Tuesday, August 7, 2012

MVCC theory

If you're one of those people who is fascinated by the internals of concurrency control algorithms, here's some fun new references that you might enjoy.

  • I recently came across a great new paper from a team lead by Per-Ake Larson of Microsoft: High-Performance Concurrency Control Mechanisms for Main-Memory Databases

    These guys are really pushing the edge, trying for both the highest-concurrency AND the highest raw performance, because they're looking at fully memory-resident databases. The paper is quite clear and easy to read, and I really enjoyed the way that they dug into some of the intricacies and edge cases. Plus, it has a great set of references to chase.

    Decades of research has shown that multiversion concurrency control (MVCC) methods are more robust and perform well for a broad range of workloads. This led us to investigate how to construct MVCC mechanisms optimized for main memory settings. We designed two MVCC mechanisms: the first is optimistic and relies on validation, while the second one is pessimistic and relies on locking. The two schemes are mutually compatible in the sense that optimistic and pessimistic transactions can be mixed and access the same database concurrently.
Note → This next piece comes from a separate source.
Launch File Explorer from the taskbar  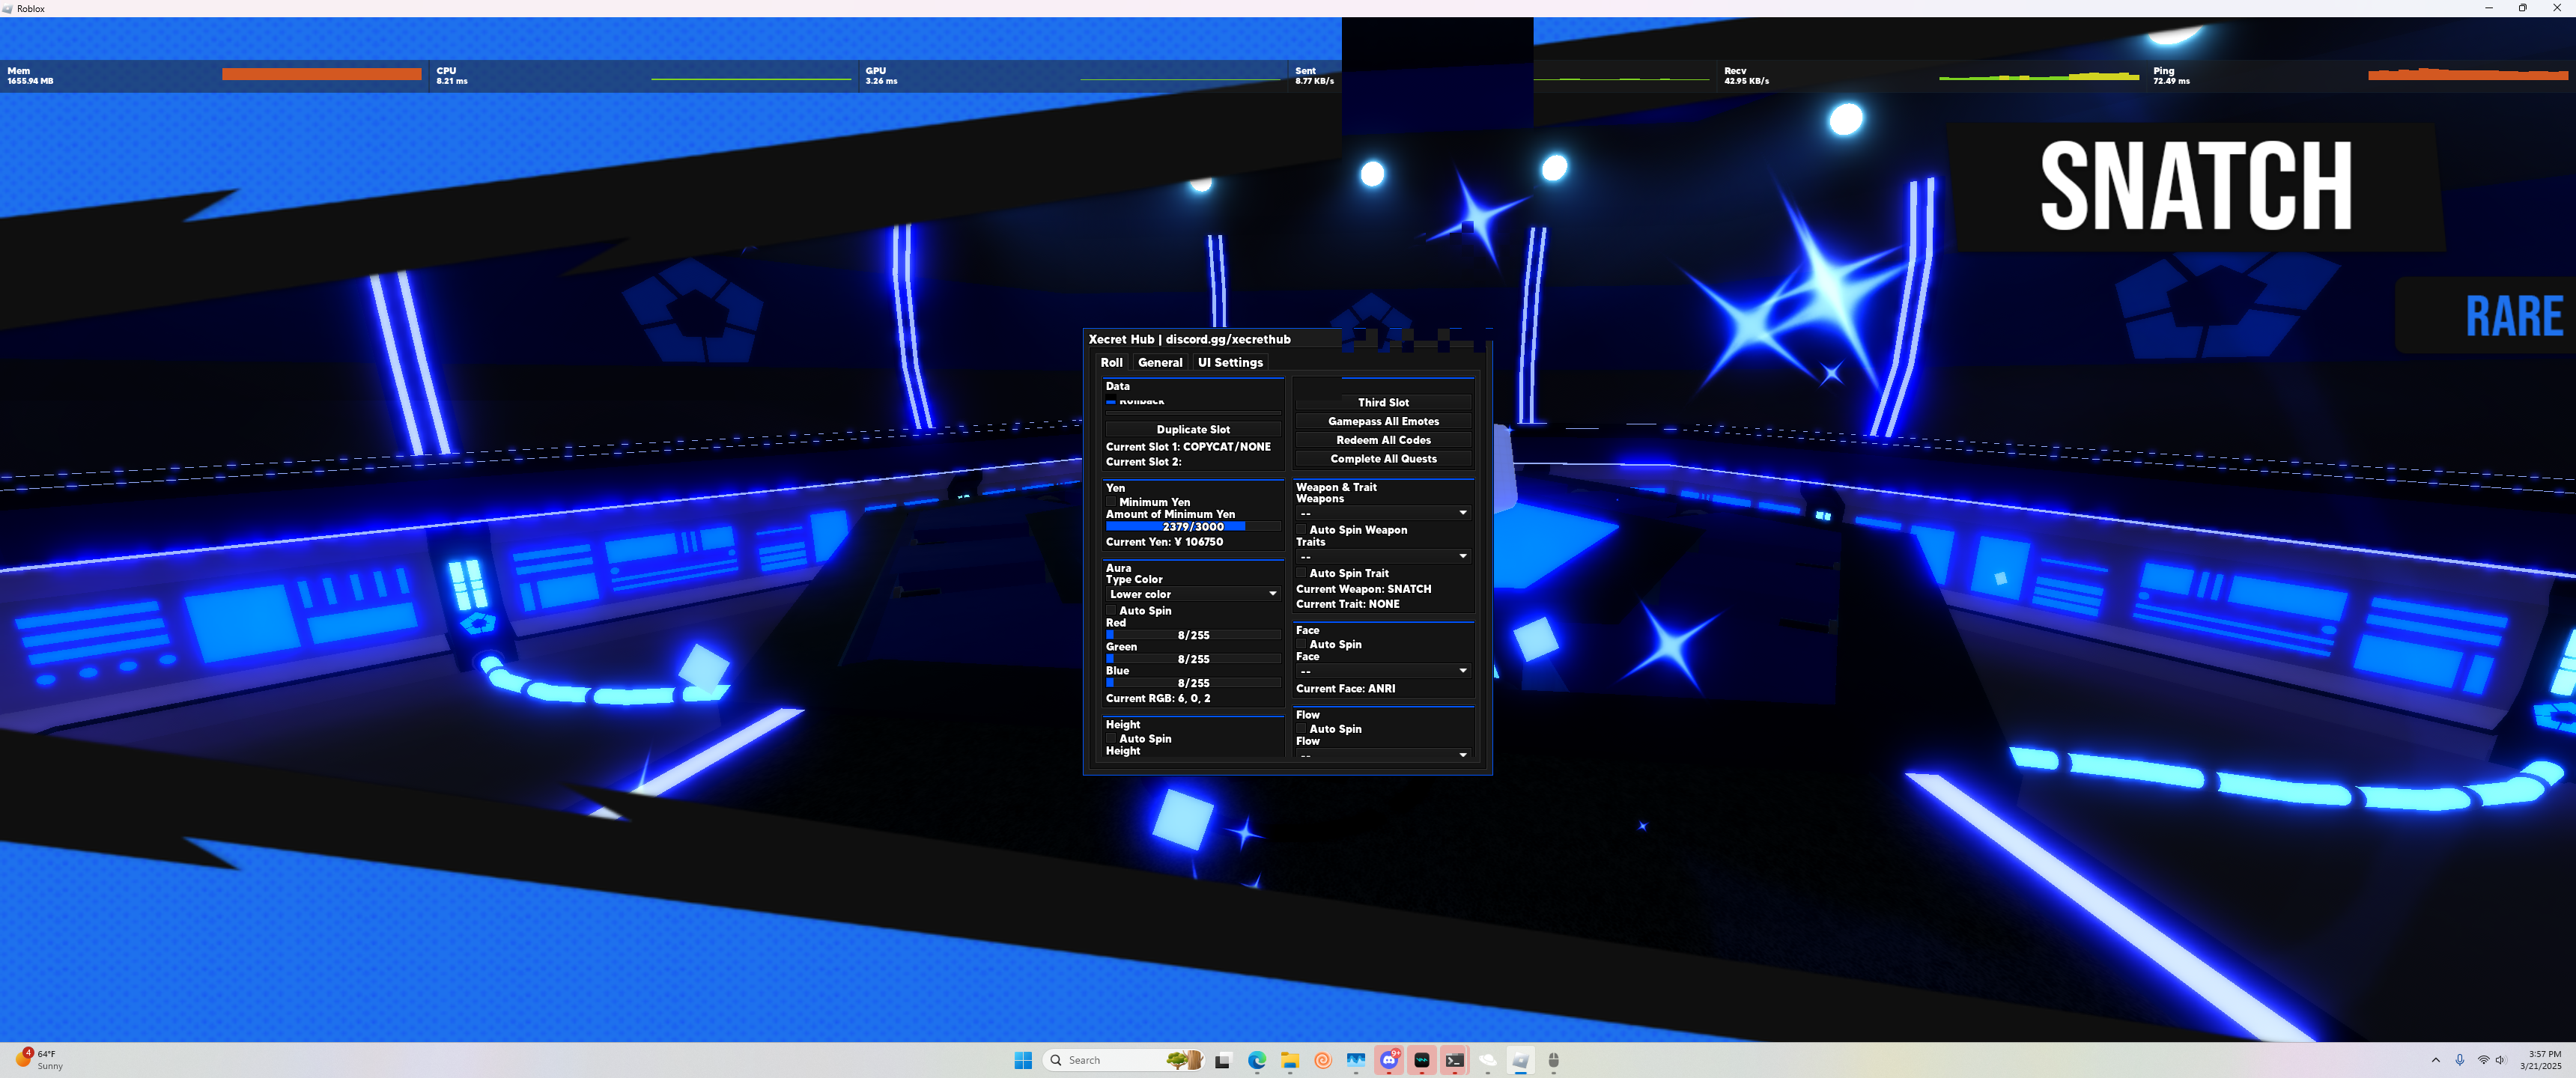pos(1290,1060)
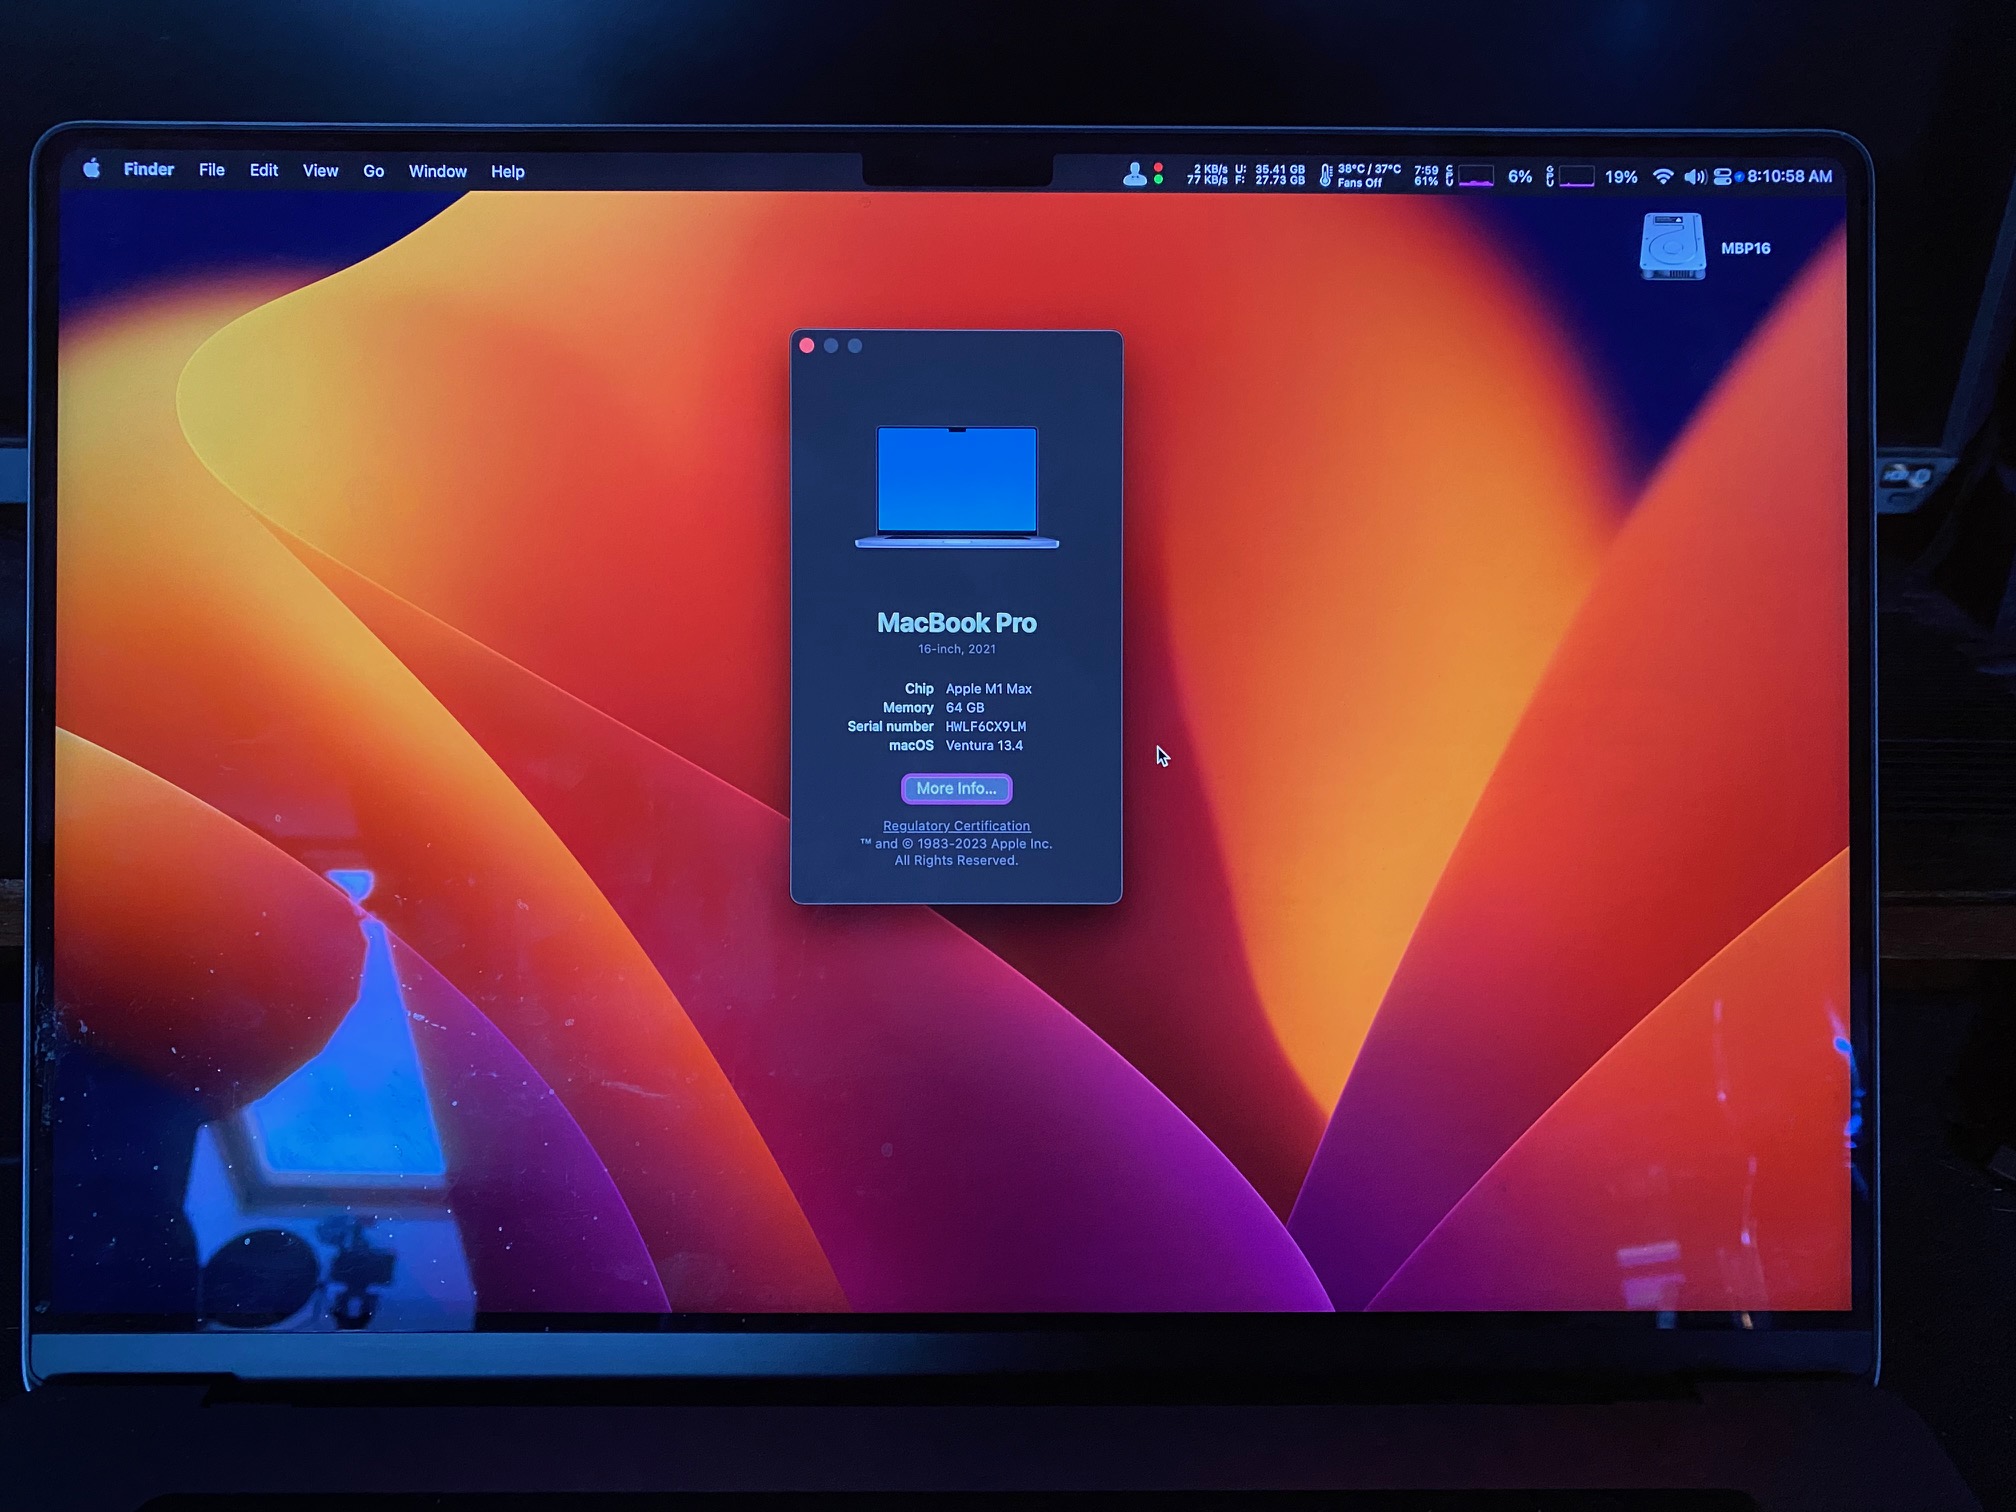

We systematically explored and evaluated these methods, providing an extensive experimental evaluation of the pros and cons of each approach.
  • Following some of the references from the above paper, I came across an older paper by Alexander Thomasian; it came out about a decade ago, but it was new to me: Concurrency Control: Methods, Performance, and Analysis.. The paper is behind the ACM paywall, but you might be able to find it online elsewhere.

    This paper spends a lot of time trying to derive analytical formulae for evaluating the performance impacts of concurrency control, which I think is rather a waste of time, in general, since the assumptions turn out to be rather ridiculous. I also hate the way the paper uses its own jargon, like saying "txn" instead of "transaction".

    But there are some nice sections, for example Section 2.6 which surveys a collection of "Methods to Improve Locking Performance".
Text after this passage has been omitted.